Dataset excerpt
:::::

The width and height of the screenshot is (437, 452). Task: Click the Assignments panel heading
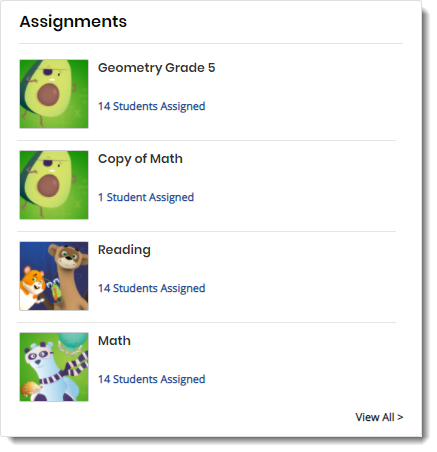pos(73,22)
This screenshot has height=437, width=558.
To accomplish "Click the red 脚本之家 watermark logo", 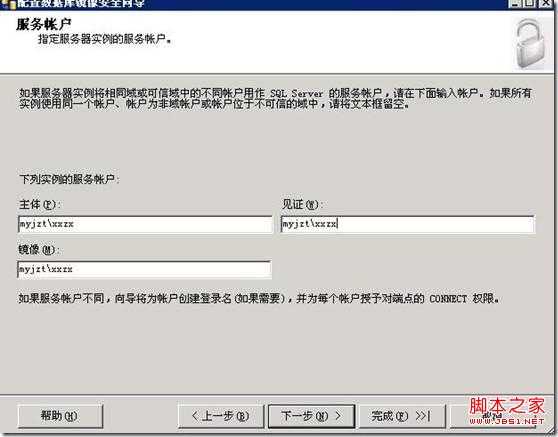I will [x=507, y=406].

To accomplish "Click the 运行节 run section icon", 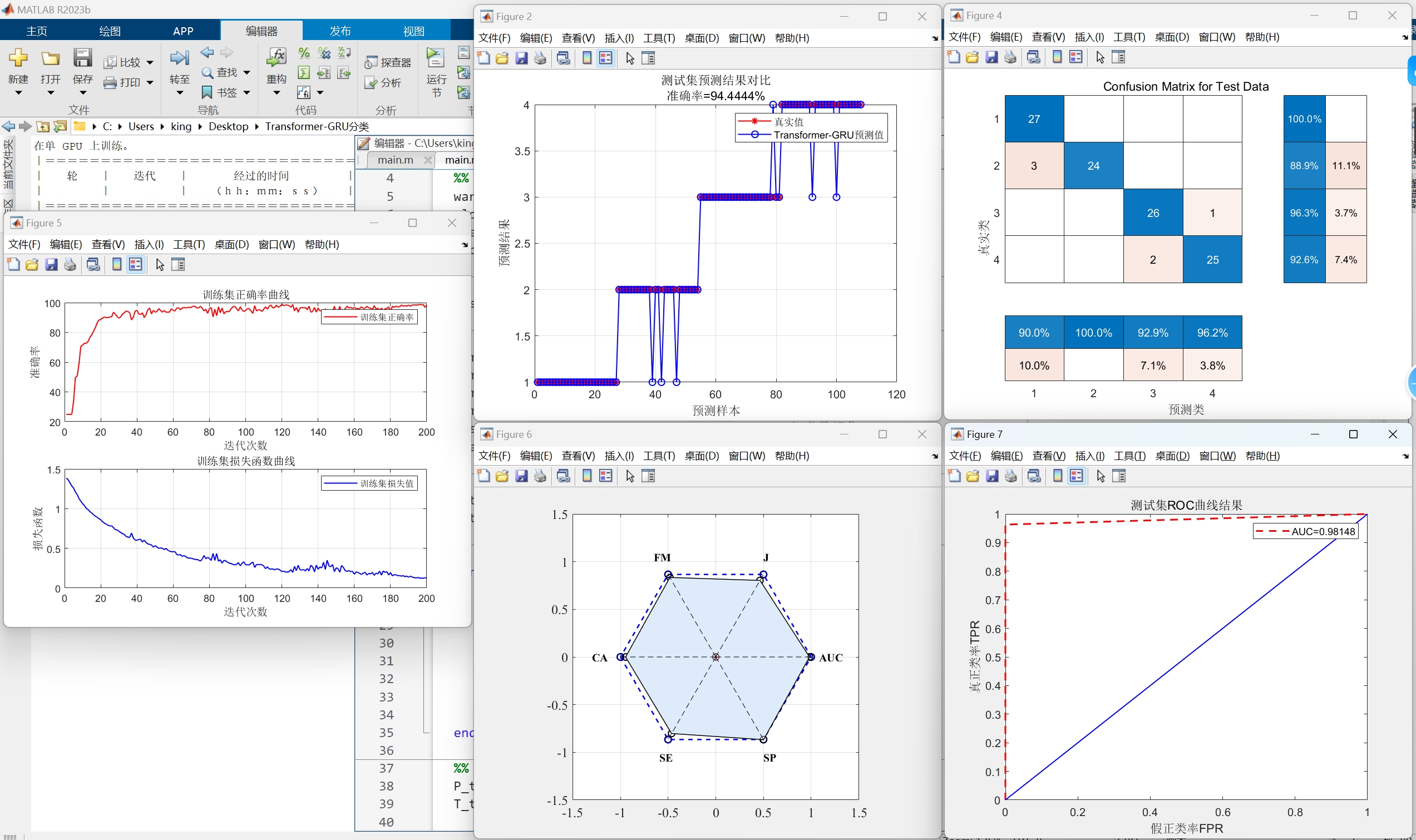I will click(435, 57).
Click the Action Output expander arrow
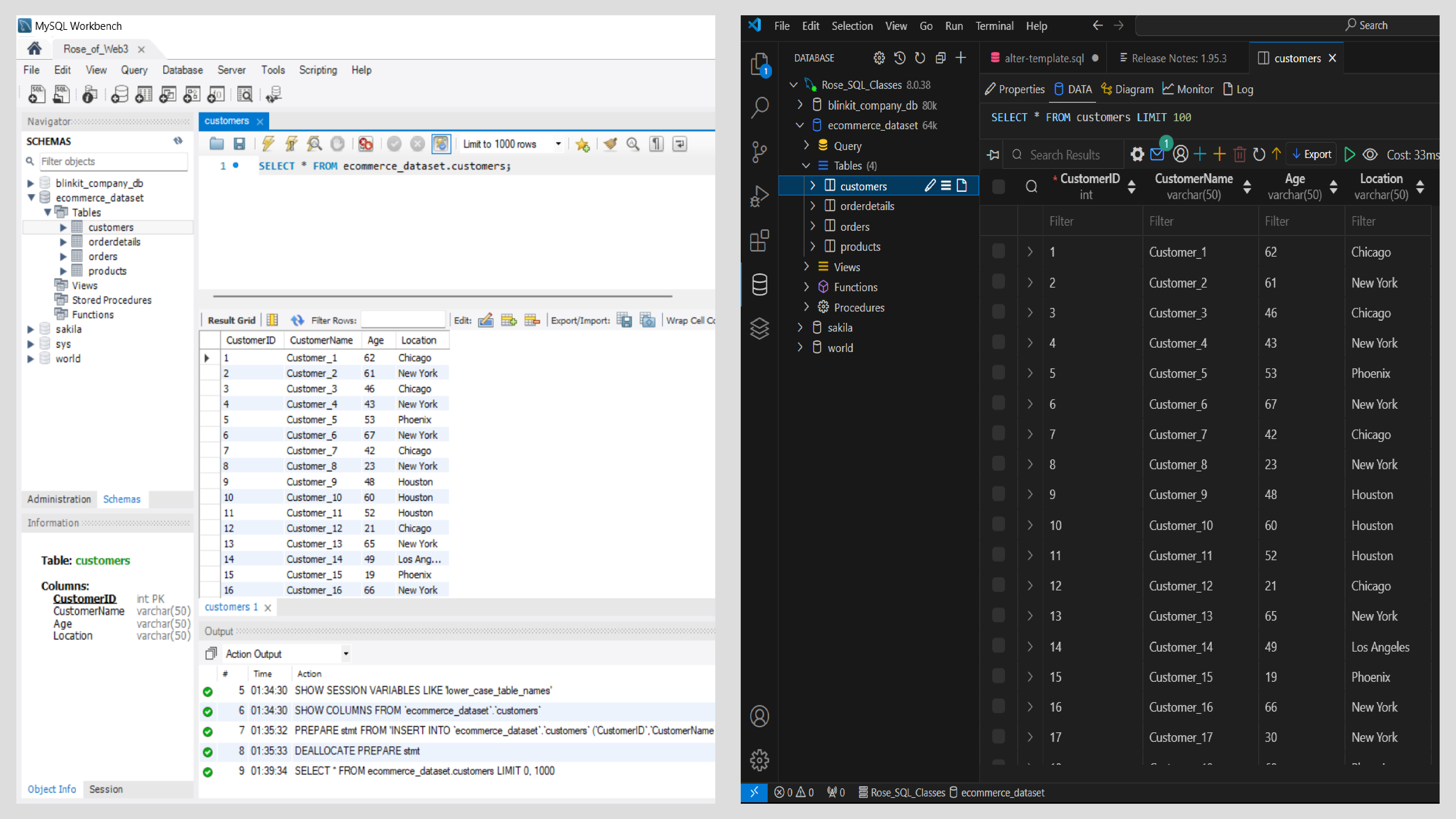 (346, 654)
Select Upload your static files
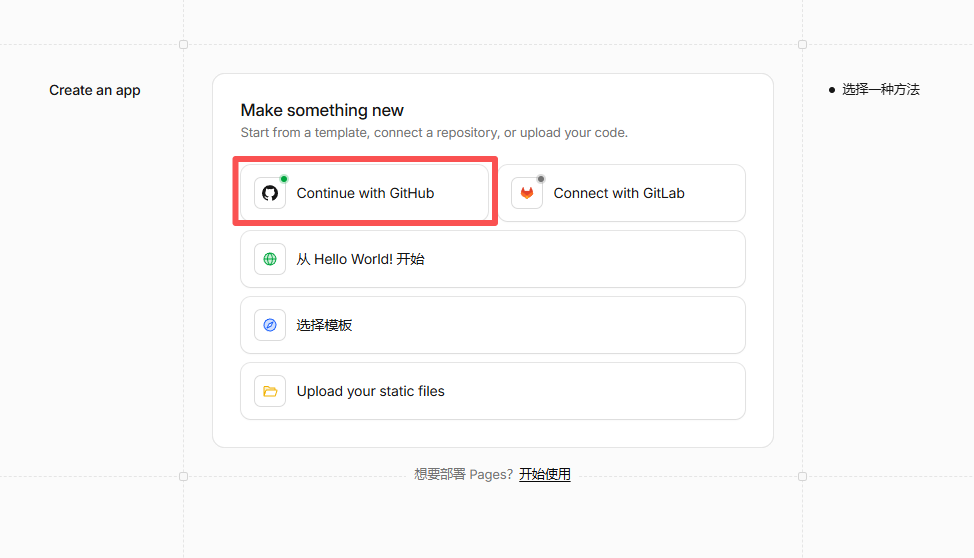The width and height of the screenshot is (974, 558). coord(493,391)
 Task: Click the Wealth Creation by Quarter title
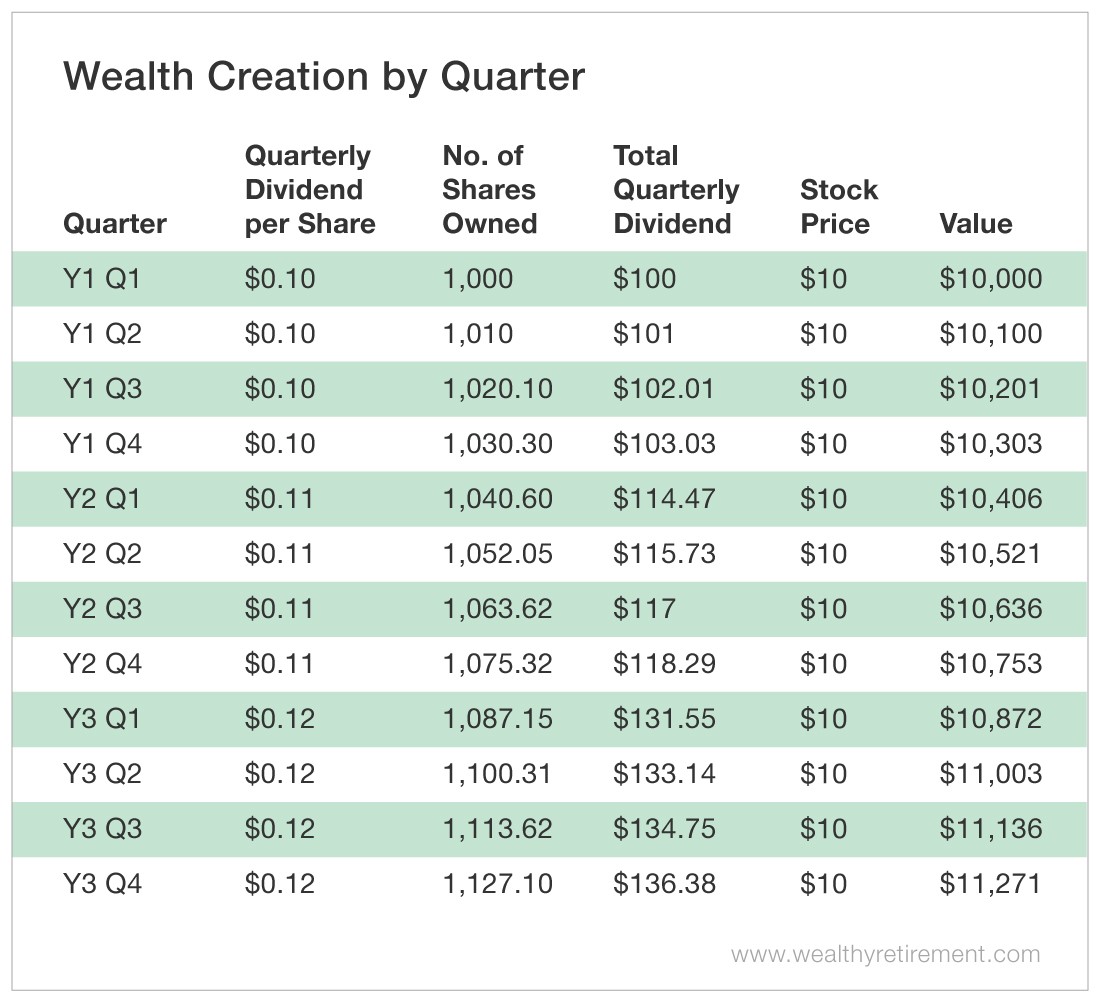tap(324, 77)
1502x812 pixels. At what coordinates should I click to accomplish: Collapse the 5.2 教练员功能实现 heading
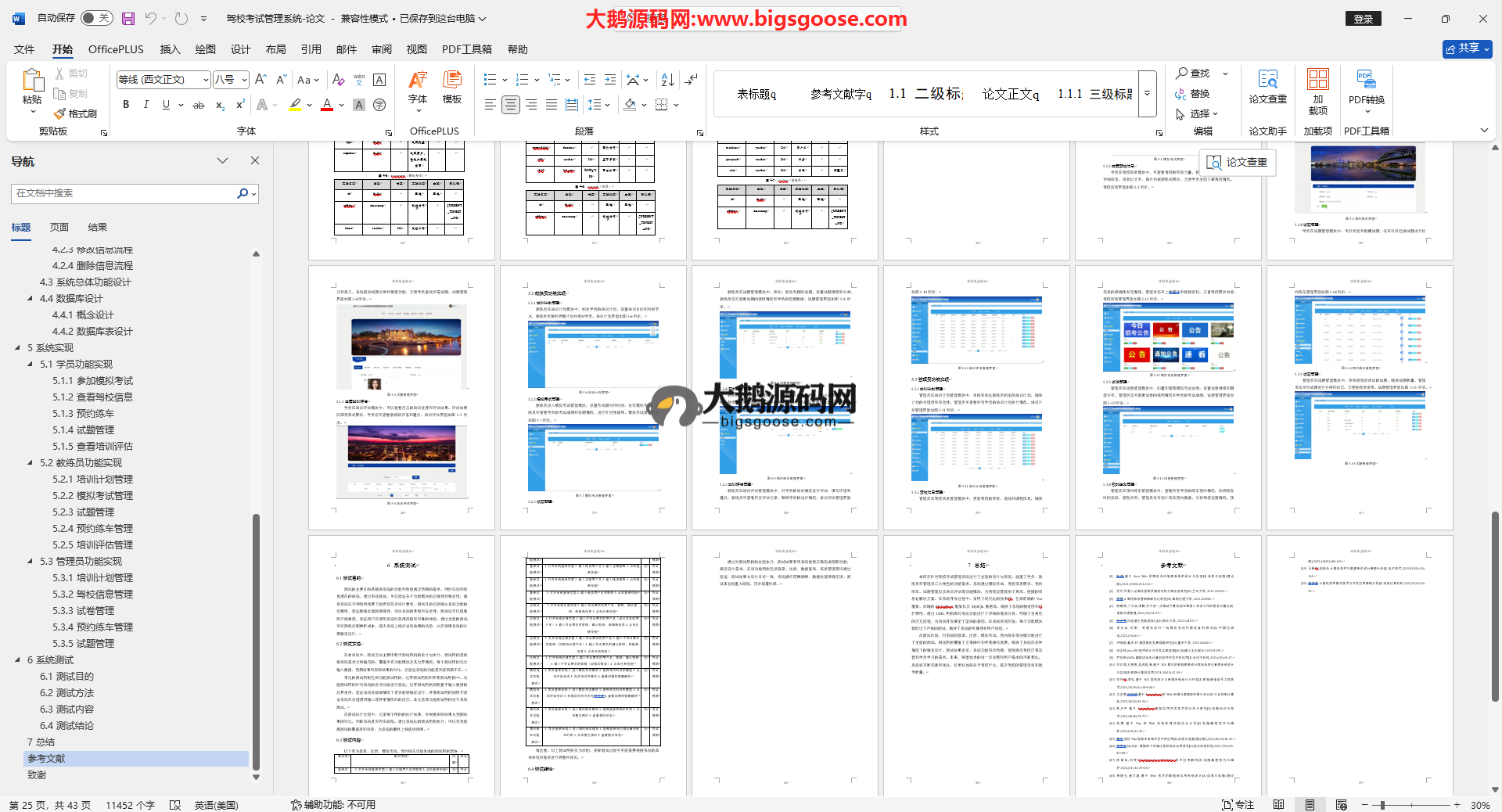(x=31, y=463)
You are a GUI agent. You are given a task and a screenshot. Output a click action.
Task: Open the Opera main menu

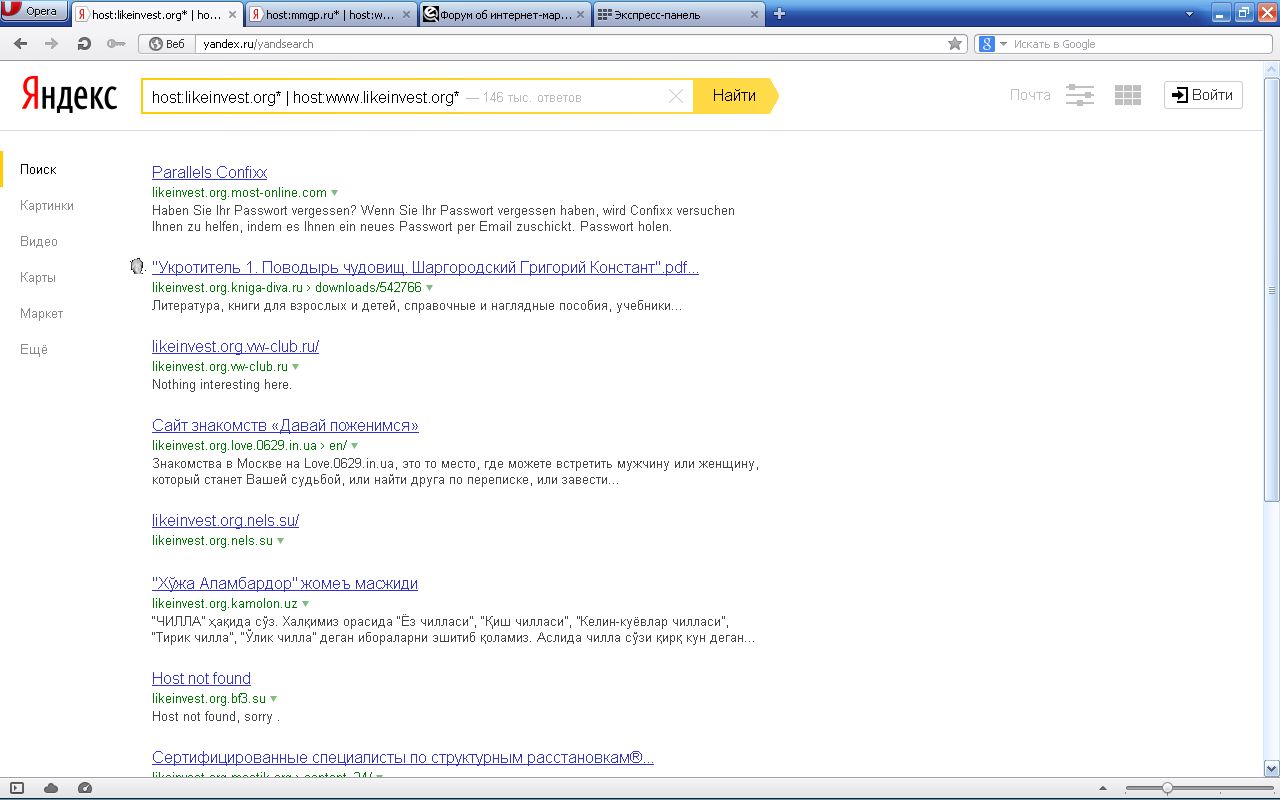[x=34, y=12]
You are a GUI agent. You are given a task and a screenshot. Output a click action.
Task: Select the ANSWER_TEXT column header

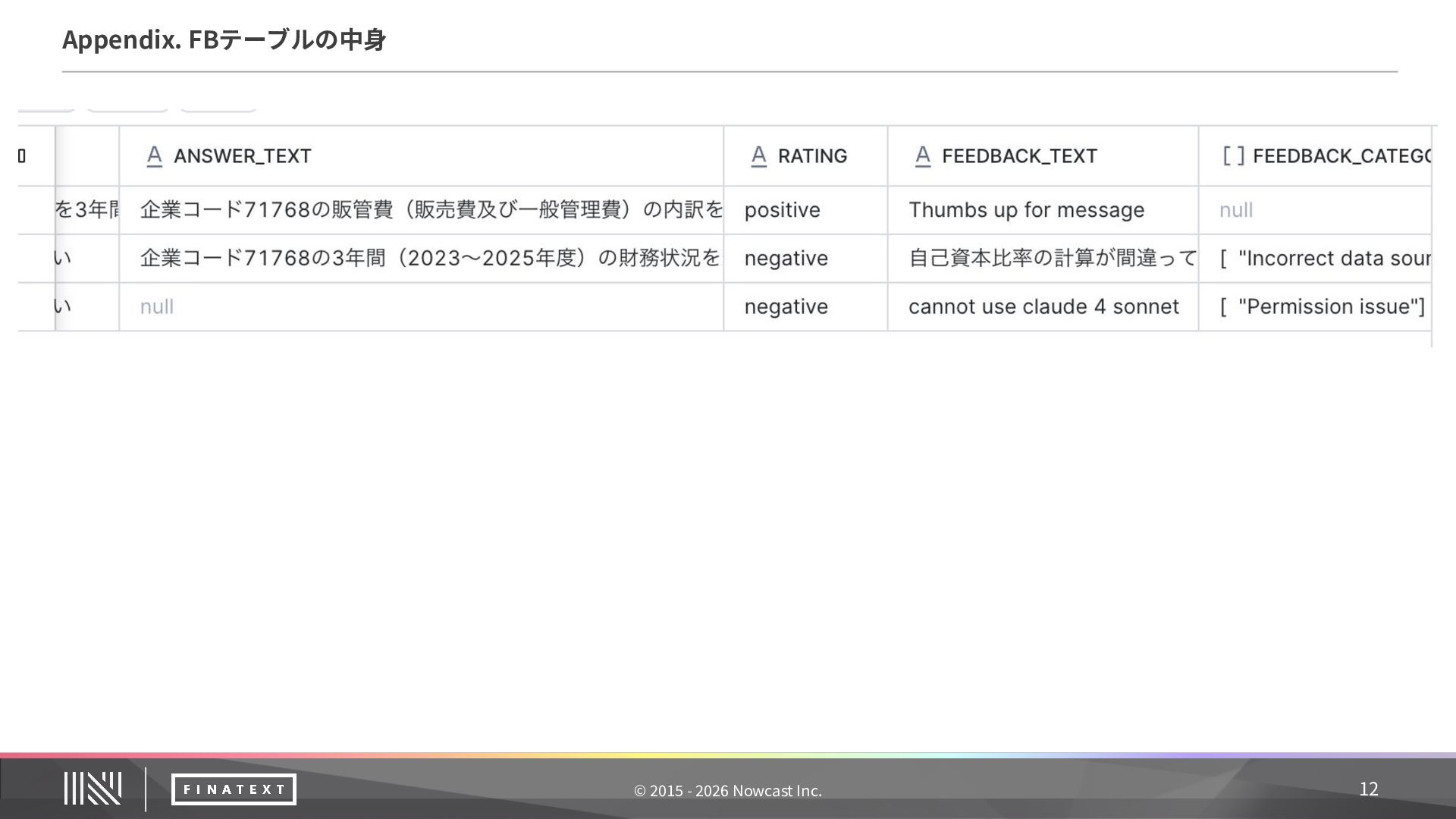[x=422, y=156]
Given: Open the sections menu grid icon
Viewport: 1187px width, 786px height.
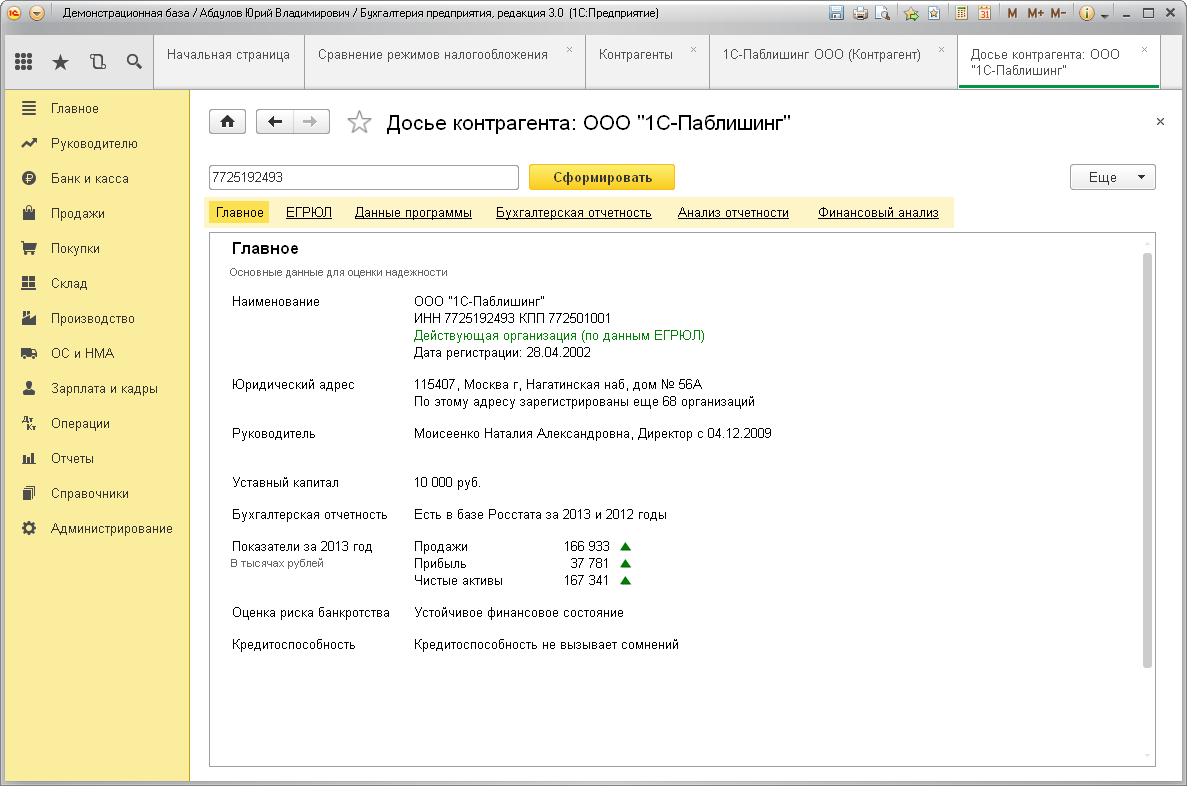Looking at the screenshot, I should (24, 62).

:::::

Replace "sections" with "chapters" in the entries from the line holding "Given: Open the sections menu grid icon" through the end of the entries, inclusive, and change nothing else. Omit the pictures from your answer.

Given: Open the chapters menu grid icon
Viewport: 1187px width, 786px height.
Looking at the screenshot, I should (24, 62).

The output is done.